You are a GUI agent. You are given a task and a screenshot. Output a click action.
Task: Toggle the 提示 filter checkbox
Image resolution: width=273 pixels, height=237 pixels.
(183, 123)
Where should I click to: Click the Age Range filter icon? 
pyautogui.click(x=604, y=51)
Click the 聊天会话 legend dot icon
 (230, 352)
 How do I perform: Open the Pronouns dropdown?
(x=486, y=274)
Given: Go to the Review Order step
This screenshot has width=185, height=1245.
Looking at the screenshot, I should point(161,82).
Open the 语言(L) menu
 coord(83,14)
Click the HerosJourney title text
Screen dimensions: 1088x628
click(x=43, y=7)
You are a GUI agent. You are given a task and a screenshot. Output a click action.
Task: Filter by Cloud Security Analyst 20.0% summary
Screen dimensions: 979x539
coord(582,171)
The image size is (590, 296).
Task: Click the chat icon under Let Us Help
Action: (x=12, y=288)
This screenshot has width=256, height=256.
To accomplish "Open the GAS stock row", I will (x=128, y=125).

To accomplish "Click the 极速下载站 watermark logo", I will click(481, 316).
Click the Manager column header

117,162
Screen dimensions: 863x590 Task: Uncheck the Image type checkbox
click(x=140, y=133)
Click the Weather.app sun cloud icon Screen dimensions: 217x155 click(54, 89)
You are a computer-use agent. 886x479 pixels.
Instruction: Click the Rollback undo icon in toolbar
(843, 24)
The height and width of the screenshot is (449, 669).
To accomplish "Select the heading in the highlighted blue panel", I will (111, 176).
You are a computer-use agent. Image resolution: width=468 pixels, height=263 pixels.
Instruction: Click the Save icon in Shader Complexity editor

▶ _BRIEF_
Set down the data in full, word for word.

▶ _TASK RESPONSE_
You are a GUI agent. You are given a task and a screenshot. Output a click action.
Task: Toggle the 提示 filter checkbox
Image resolution: width=273 pixels, height=237 pixels.
(183, 123)
Where should I click to: Click the Age Range filter icon? 
pyautogui.click(x=604, y=51)
Click the 聊天会话 legend dot icon
 (230, 352)
 How do I perform: Open the Pronouns dropdown?
(x=486, y=274)
Given: Go to the Review Order step
This screenshot has width=185, height=1245.
Looking at the screenshot, I should point(161,82).
Open the 语言(L) menu
 coord(83,14)
Click the HerosJourney title text
Screen dimensions: 1088x628
click(x=43, y=7)
You are a GUI agent. You are given a task and a screenshot. Output a click action.
Task: Filter by Cloud Security Analyst 20.0% summary
Screen dimensions: 979x539
coord(582,171)
The image size is (590, 296).
Task: Click the chat icon under Let Us Help
Action: (x=12, y=288)
This screenshot has width=256, height=256.
To accomplish "Open the GAS stock row", I will (x=128, y=125).

To accomplish "Click the 极速下载站 watermark logo", I will click(481, 316).
Click the Manager column header

117,162
Screen dimensions: 863x590 Task: Uncheck the Image type checkbox
click(x=140, y=133)
Click the Weather.app sun cloud icon Screen dimensions: 217x155 click(54, 89)
You are a computer-use agent. 886x479 pixels.
Instruction: Click the Rollback undo icon in toolbar
(843, 24)
The height and width of the screenshot is (449, 669).
To accomplish "Select the heading in the highlighted blue panel", I will (111, 176).
You are a computer-use agent. Image resolution: width=468 pixels, height=263 pixels.
Instruction: Click the Save icon in Shader Complexity editor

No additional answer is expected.